以下、図面を参照してこの発明の実施の形態について説明する。
図1は、この発明の一実施形態の立型両頭平面研削盤10を示す図であり、(a)は側面図であり、(b)は(a)のA−A線断面図である。なお、図1(b)においては、図面が煩雑になることを避けるために、後述する駆動モータ22bを含む一部の構成の図示を省略している。
図1を参照して、立型両頭平面研削盤(以下、単に両頭平面研削盤という)10は、凹部12aを有するコラム12を含む。凹部12aは、前方(後述する伝達部材42側)に向かって開口するようにコラム12の中央部に形成される。コラム12の凹部12aには、ワークWを研削するための一対の砥石14a,14bが矢印V方向(この実施形態では上下方向)に間隔をあけて同軸上に対向配置される。この実施形態では、矢印V方向が第1方向に相当する。
この実施形態では、砥石14a,14bはそれぞれ平面視において円環形状を有する。また、この実施形態では、ワークWは平面視において円環形状を有する。したがって、ワークWは断面円形の外周面を有する。
一対の砥石14a,14bは、砥石軸16a,16bによって支持される。砥石軸16a,16bは、砥石軸ユニット18a,18bによって回転自在かつ上下移動可能に支持されるとともに、ベルト20a,20bを介して駆動モータ22a,22bに連動する。したがって、駆動モータ22a,22bの回転駆動力がベルト20a,20bを介して砥石軸16a,16bに伝達され、これによって砥石14a,14bが回転駆動される。
砥石軸16a,16bは、砥石切込装置24a,24bによって上下方向に移動可能である。砥石軸16a,16bが砥石切込装置24a,24bによって上下方向に移動することによって、一対の砥石14a,14bがそれぞれ上下方向に移動する。なお、この実施形態では、下側の砥石14bの高さは、後述するガイドプレート106の上面(研削加工前のワークWの下面)と略等しい高さに予め設定され、砥石14bが磨耗したとき等には上下方向に移動されて微調整される。この実施形態では、砥石切込装置24aが砥石切込手段に相当する。
コラム12に隣接する位置にフロントコラム26が配置される。フロントコラム26に搬送ユニット28および回転駆動ユニット30が支持される。

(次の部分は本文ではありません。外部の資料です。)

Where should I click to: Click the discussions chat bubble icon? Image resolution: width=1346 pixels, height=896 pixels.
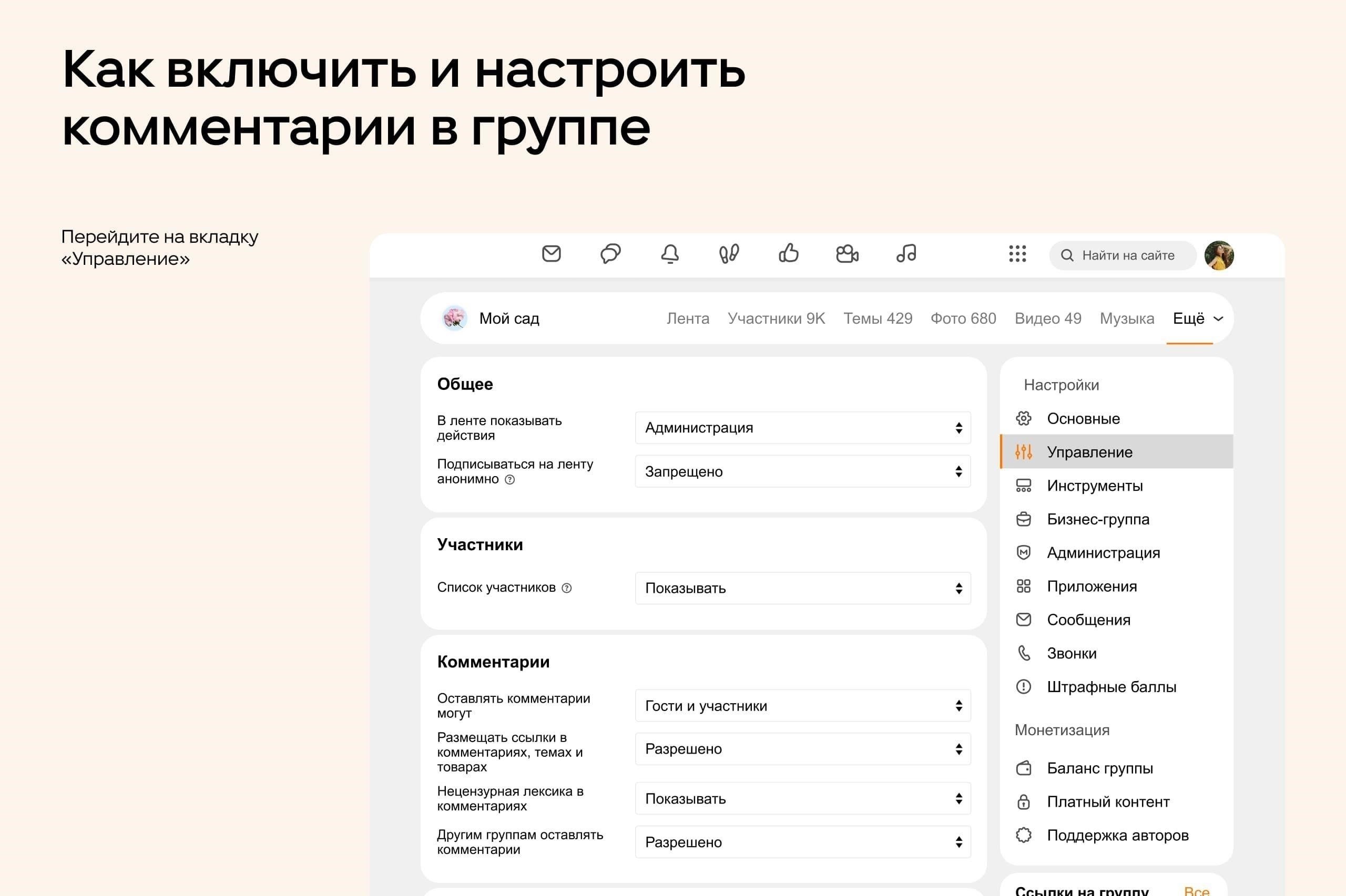coord(610,254)
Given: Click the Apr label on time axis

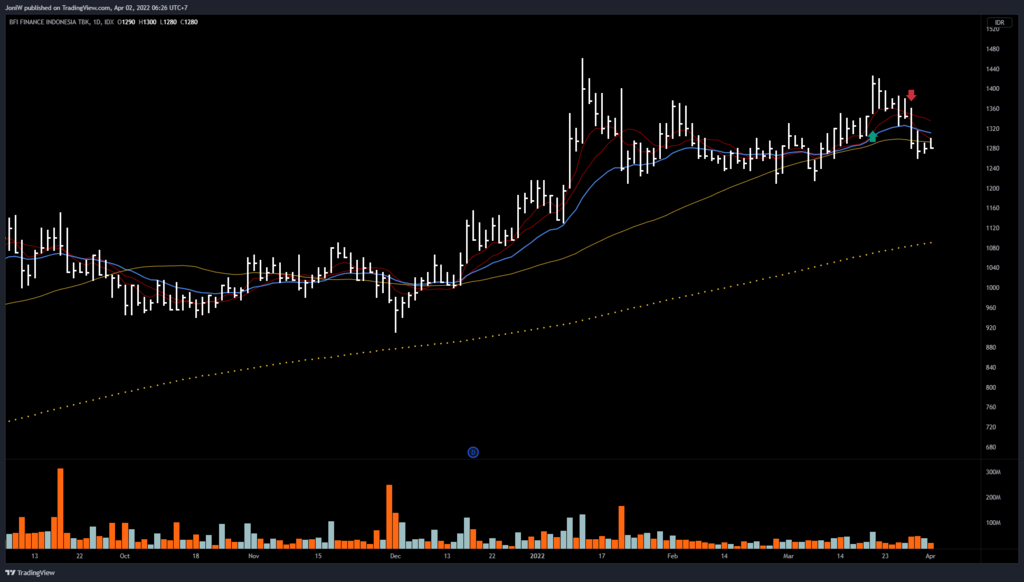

搬送ユニット28は、支持部32、駆動軸34および旋回プレート36を含む。回転駆動ユニット30は、駆動モータ38、駆動軸40および伝達部材42を含む。この実施形態では、搬送ユニット28が送り込み手段に相当し、回転駆動ユニット30が回転駆動手段に相当する。
支持部32は、図示しない駆動モータを含む。駆動軸34は上下方向に延びるように設けられかつ支持部32に回転可能に支持される。駆動軸34の上端部に旋回プレート36が固定される。この実施形態では、旋回プレート36は、矢印V方向に対して直角に設けられる。駆動軸34の下端部は、上記駆動モータに連結される。上記駆動モータによって駆動軸34が回転駆動され、駆動軸34を中心として旋回プレート36が回転する。この実施形態では、旋回プレート36が一方向(たとえば、平面視において時計回り)に180度回転することによって後述する保持部48が供給位置Sから研削位置Gへと移動し、旋回プレート36が他方向に180度回転することによって保持部48が研削位置Gから供給位置Sへと移動する。なお、図1においては、図面が煩雑になることを避けるために保持部48を簡略化して示している。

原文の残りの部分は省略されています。